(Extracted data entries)
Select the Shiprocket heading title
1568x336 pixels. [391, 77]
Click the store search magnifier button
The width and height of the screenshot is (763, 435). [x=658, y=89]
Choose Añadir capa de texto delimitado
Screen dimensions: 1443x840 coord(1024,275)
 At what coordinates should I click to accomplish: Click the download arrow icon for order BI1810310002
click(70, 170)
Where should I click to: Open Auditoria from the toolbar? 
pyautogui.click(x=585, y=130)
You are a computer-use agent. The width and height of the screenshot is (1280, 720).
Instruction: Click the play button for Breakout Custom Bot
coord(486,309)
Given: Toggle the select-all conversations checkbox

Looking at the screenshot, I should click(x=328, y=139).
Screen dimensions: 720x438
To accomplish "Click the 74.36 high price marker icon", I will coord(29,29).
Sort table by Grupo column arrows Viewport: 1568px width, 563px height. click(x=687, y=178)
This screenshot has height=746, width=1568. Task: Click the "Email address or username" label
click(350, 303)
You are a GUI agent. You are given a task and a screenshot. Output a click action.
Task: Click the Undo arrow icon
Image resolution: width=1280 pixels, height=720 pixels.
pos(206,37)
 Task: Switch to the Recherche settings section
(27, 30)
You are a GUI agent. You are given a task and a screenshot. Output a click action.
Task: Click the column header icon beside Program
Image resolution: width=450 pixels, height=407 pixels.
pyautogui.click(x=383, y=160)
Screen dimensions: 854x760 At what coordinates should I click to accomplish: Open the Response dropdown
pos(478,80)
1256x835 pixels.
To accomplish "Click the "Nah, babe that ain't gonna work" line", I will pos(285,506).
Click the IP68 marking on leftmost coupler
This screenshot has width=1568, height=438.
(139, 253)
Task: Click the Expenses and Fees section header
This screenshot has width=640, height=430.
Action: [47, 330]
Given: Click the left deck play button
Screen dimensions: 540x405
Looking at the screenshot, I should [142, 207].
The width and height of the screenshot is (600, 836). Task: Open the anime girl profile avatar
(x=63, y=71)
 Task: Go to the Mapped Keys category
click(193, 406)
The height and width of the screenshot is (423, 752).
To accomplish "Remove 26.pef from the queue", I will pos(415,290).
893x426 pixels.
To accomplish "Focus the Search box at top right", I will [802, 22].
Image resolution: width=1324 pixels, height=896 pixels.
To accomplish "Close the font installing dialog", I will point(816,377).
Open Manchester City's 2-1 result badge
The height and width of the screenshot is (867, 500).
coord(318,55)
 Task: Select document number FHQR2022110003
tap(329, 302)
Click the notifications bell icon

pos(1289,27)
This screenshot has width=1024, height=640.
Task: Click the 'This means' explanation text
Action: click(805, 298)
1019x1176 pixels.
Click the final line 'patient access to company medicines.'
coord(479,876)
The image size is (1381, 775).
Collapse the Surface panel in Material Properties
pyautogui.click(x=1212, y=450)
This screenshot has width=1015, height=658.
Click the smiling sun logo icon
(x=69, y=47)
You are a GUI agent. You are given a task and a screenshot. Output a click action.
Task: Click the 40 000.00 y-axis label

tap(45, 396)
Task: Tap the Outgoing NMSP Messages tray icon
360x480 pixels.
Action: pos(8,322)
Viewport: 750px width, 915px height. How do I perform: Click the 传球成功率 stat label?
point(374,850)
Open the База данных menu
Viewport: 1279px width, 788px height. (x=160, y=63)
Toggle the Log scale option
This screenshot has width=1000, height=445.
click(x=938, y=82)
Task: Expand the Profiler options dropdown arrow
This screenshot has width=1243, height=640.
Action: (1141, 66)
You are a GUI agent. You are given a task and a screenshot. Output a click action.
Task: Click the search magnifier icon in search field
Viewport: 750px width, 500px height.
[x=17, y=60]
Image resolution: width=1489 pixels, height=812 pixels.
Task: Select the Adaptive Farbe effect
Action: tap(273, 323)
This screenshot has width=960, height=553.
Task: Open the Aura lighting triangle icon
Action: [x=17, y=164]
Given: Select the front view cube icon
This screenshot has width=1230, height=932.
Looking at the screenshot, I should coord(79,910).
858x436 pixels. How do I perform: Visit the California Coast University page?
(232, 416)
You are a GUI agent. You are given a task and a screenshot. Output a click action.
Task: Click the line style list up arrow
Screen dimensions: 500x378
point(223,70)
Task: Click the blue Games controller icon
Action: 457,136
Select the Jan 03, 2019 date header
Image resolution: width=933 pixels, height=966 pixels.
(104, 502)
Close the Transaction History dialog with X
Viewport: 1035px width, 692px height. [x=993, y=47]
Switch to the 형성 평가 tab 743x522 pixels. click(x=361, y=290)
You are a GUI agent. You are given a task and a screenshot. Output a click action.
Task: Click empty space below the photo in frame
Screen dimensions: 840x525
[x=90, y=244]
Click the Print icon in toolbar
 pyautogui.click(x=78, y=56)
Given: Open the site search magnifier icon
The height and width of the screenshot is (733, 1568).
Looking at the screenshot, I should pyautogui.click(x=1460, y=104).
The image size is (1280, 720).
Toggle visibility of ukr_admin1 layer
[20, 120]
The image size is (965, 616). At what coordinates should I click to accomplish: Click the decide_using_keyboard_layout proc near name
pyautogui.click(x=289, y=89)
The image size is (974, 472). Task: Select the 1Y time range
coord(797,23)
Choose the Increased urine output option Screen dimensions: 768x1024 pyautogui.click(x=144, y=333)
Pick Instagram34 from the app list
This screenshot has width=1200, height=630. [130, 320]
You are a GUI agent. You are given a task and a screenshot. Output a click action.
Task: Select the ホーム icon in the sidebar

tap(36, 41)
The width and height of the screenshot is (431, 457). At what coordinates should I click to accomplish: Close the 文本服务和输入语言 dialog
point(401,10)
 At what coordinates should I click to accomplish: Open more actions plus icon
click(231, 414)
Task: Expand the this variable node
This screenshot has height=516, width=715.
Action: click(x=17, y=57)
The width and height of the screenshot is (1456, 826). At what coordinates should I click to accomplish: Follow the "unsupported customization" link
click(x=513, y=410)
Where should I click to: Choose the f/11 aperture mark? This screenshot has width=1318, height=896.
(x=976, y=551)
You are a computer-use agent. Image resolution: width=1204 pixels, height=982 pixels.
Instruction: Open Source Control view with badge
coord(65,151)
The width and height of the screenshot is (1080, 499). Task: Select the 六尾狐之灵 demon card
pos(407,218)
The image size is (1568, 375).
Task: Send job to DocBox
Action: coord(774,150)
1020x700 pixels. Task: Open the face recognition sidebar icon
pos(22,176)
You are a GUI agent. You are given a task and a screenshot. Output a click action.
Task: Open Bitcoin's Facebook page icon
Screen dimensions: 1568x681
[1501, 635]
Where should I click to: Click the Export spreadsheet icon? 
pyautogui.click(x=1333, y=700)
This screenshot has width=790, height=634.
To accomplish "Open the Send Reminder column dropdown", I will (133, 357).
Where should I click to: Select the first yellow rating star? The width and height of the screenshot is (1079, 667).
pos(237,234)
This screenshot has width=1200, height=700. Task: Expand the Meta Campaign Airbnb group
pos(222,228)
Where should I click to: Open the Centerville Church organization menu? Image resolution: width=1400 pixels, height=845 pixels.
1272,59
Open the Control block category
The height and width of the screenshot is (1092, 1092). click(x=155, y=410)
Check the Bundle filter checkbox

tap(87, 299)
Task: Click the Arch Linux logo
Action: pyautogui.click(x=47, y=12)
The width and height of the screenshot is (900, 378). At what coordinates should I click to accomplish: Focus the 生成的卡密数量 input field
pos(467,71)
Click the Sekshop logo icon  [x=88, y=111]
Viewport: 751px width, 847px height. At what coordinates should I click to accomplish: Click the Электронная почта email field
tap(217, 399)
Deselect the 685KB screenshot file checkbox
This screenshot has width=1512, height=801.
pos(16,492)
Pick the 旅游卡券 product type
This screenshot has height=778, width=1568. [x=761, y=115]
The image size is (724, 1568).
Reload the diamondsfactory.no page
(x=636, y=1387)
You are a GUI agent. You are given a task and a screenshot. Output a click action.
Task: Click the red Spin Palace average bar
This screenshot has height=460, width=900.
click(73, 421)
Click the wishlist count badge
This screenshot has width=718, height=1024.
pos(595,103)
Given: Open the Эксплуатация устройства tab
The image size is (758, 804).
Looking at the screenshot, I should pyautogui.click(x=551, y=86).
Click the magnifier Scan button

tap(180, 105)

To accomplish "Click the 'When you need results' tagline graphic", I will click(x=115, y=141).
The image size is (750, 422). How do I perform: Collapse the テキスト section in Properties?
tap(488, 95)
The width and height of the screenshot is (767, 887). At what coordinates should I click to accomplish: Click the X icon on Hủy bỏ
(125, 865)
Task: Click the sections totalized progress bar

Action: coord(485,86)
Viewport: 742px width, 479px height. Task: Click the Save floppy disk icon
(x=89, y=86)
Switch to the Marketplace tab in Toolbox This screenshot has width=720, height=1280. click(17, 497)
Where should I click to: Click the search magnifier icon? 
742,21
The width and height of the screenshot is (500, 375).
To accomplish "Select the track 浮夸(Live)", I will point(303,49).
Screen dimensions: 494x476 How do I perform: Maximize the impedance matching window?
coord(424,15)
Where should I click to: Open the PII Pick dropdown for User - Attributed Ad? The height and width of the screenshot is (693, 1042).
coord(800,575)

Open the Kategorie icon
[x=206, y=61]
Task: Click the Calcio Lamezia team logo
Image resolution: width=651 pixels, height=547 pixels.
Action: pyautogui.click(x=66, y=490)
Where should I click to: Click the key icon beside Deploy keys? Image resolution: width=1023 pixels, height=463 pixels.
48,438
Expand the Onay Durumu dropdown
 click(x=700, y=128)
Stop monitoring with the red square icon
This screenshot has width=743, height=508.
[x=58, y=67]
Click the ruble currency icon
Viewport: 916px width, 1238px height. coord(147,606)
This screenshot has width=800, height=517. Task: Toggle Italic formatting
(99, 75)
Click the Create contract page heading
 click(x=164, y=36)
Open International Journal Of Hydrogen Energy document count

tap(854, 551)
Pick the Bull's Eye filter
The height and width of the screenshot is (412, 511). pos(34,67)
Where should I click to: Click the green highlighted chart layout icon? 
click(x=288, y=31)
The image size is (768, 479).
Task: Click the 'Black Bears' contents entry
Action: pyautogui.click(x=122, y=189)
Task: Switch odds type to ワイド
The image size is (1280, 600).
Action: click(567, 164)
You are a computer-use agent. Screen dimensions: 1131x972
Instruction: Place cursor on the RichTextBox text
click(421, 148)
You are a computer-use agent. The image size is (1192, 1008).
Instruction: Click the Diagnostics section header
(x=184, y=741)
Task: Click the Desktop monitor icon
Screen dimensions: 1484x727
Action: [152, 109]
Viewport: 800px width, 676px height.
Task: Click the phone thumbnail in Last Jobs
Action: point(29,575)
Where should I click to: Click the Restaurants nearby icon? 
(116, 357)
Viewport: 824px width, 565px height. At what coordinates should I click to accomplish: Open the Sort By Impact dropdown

What is expected:
All lines of the records above that contain the word "computer" are to be copied out.

Task output:
You are a computer-use agent. The width and height of the screenshot is (1280, 720).
You are a computer-use agent. Image resolution: width=1204 pixels, height=982 pixels.
You are a computer-use agent. Screen dimensions: 1131x972
You are a computer-use agent. The image size is (1192, 1008).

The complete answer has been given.